ProviderActionPolicy.enabledのデフォルトは false。dryRunOnlyのデフォルトは true。 - 明示的な承認が必要。 アクションは承認された場合のみ実行される(オペレーター承認、
またはポリシーの
requireApproval=falseでenabledかつdryRunOnlyでなく allowlist が一致する場合)。 mode=executeは拒否される — ポリシーが許可する承認済みaction_executionがない限り。idempotencyKey必須。既に succeeded のキーは再実行されない(skipped / duplicate)。 インポートはON CONFLICT DO NOTHINGで、繰り返しキーは 2 つ目の実行行を作らない。- すべての実行結果がジャーナルされる —
succeeded/failed/skipped/rolledBack、およびpending/approvedのライフサイクル状態。 - Undo/ロールバックはベストエフォート — エグゼキューターがサポートしない場合がある。
ロールバックは
allowUndoでゲートされる。 - プロバイダー認証情報は routerd コアを通過しない — エグゼキューターが自身の クラウドネイティブ識別情報を保持・使用する。
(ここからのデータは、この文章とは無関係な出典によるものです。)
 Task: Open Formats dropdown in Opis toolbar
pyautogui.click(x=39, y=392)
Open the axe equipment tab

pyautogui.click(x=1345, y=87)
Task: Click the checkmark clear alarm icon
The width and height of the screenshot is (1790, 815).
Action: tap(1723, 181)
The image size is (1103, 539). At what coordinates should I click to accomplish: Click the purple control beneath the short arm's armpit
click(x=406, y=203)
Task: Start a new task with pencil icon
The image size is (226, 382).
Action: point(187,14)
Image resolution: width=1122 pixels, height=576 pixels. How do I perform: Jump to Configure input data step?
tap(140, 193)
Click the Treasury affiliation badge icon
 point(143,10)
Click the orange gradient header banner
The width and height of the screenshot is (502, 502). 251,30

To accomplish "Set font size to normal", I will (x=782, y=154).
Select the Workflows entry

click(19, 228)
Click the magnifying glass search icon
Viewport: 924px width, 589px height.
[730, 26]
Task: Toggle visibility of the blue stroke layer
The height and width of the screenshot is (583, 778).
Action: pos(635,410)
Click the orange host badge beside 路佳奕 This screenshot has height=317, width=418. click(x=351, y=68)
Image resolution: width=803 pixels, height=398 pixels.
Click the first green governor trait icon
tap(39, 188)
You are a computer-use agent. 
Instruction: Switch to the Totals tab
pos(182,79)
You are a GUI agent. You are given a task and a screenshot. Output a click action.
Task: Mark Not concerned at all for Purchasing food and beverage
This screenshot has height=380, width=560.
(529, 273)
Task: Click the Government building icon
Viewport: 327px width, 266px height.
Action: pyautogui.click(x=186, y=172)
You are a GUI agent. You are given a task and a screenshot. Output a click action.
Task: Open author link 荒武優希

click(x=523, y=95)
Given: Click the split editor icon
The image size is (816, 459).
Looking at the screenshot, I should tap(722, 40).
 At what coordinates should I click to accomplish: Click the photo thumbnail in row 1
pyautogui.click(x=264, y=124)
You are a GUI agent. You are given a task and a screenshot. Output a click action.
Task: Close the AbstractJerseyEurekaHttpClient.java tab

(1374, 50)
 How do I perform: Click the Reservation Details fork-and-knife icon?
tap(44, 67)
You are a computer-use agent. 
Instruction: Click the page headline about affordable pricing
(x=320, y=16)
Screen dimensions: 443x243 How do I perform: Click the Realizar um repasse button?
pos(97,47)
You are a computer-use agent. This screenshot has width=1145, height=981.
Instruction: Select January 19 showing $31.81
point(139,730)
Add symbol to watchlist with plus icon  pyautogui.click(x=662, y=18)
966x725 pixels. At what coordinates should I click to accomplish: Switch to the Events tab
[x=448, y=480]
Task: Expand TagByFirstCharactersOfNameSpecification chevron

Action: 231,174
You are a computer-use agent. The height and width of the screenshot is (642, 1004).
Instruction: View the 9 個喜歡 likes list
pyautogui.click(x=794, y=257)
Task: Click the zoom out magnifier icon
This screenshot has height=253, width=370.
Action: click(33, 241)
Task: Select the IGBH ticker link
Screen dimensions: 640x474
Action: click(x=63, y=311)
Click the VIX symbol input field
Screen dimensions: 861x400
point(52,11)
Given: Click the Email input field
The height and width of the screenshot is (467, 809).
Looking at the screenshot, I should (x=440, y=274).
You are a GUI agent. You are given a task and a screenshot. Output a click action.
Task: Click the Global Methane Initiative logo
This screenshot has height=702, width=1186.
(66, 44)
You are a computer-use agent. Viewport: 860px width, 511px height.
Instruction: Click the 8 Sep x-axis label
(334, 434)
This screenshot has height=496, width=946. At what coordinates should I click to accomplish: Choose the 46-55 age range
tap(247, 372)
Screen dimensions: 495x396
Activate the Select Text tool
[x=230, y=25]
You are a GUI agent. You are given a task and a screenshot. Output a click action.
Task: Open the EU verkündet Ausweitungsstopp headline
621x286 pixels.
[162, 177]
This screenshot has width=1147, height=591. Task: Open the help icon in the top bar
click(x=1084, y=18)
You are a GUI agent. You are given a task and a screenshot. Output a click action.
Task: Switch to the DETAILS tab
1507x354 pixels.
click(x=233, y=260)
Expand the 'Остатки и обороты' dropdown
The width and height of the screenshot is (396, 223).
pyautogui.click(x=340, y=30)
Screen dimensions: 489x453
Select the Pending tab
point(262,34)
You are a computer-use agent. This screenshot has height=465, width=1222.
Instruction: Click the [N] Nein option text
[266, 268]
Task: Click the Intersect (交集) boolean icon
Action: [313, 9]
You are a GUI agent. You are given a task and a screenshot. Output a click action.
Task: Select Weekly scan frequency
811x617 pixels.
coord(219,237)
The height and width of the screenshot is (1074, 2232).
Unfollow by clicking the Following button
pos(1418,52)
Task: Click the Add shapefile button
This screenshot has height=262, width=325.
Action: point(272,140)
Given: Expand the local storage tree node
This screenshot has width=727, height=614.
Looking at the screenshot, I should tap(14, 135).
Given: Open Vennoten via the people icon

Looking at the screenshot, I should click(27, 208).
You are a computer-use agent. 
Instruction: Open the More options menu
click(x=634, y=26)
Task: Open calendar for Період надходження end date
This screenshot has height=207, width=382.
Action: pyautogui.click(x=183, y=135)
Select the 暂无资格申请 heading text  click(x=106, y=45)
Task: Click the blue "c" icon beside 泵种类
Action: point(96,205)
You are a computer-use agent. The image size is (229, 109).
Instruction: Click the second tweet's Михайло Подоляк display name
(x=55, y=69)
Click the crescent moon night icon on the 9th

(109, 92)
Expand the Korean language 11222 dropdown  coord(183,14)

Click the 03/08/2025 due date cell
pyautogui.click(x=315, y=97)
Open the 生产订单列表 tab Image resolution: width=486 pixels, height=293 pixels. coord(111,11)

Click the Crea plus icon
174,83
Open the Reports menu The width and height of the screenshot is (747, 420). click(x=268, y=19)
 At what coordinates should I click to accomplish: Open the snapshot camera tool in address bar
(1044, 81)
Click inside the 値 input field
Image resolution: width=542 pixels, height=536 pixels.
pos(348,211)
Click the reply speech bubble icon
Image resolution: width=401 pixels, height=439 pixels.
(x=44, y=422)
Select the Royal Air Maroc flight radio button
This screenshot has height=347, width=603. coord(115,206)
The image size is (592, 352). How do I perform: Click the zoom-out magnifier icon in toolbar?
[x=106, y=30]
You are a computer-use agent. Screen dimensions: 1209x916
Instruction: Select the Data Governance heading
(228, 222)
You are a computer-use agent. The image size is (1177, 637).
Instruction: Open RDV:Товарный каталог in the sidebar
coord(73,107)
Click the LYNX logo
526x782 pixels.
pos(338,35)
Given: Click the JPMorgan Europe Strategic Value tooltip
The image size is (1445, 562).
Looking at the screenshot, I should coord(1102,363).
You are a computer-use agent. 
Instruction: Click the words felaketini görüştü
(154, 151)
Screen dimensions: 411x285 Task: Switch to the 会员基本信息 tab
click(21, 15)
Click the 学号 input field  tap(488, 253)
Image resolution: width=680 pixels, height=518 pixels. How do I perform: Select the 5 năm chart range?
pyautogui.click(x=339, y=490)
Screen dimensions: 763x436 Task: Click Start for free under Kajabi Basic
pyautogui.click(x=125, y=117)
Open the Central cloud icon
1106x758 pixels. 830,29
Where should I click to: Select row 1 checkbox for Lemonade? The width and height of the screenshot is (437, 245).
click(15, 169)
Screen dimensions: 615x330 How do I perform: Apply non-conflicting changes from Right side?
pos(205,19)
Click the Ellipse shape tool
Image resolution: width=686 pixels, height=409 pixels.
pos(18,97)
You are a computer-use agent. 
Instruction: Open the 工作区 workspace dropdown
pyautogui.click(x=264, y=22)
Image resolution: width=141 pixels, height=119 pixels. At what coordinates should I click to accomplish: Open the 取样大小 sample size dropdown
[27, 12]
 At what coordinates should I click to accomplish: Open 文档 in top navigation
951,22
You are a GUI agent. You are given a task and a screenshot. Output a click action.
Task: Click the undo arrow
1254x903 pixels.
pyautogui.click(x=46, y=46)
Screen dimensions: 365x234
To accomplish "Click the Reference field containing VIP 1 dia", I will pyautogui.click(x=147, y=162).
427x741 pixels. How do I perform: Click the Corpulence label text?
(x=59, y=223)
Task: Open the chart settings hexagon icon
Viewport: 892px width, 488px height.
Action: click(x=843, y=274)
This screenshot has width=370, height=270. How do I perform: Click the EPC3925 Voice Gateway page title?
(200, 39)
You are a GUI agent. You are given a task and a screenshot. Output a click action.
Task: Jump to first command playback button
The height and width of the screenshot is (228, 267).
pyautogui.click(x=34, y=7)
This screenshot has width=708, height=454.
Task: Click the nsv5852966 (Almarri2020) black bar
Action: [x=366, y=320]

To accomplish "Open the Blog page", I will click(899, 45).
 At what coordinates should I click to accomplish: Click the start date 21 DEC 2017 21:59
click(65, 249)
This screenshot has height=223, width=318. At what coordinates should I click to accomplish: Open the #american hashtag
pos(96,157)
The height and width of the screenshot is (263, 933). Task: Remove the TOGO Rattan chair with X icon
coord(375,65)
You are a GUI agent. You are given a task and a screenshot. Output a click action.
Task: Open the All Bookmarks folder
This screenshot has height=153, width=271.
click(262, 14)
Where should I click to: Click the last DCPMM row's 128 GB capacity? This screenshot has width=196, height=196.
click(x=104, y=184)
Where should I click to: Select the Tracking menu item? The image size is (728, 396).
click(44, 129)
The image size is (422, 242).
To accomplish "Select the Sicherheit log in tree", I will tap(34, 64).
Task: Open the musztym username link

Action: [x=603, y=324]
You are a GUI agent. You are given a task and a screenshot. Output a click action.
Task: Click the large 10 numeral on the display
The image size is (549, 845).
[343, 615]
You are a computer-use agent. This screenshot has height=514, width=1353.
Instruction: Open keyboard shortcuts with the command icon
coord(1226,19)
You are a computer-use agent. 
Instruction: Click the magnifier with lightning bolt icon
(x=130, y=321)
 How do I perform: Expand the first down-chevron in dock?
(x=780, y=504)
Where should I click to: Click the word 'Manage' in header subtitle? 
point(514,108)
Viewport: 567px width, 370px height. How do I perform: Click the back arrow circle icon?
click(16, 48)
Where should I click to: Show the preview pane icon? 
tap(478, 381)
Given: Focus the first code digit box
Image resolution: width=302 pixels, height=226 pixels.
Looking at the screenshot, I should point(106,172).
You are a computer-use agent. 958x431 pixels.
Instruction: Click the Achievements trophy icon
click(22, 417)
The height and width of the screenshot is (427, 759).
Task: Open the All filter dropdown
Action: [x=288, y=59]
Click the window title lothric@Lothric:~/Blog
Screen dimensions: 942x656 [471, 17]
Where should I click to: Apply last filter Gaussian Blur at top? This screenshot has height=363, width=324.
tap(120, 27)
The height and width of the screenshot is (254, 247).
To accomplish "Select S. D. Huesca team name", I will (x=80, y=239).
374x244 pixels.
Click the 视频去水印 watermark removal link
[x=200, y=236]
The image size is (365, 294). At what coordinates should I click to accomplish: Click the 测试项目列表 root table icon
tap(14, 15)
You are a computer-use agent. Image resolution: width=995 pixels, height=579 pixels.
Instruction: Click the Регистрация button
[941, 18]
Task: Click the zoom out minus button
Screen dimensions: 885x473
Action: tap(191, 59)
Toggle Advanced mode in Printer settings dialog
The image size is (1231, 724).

- Phase 5.0 は実際のプロバイダー CLI/SDK を呼び出さない — フェイクエグゼキューターのみ。
結論
- routerd は、クラウド認証情報を保持することなく、クラウド側 SAM の attach/detach を 駆動するための、レビュー可能でデフォルトオフのパスを獲得する。
- ジャーナルが監査証跡であり冪等性のガードである。何が実行されたかの単一の正本となる。
- provision と de-provision の非対称性(ADR 0006 に従う TTL teardown のヒステリシス)は、 すべてのイベントにリアクティブにではなく、実行をゲート付き・ジャーナル付きに保つことで遵守される。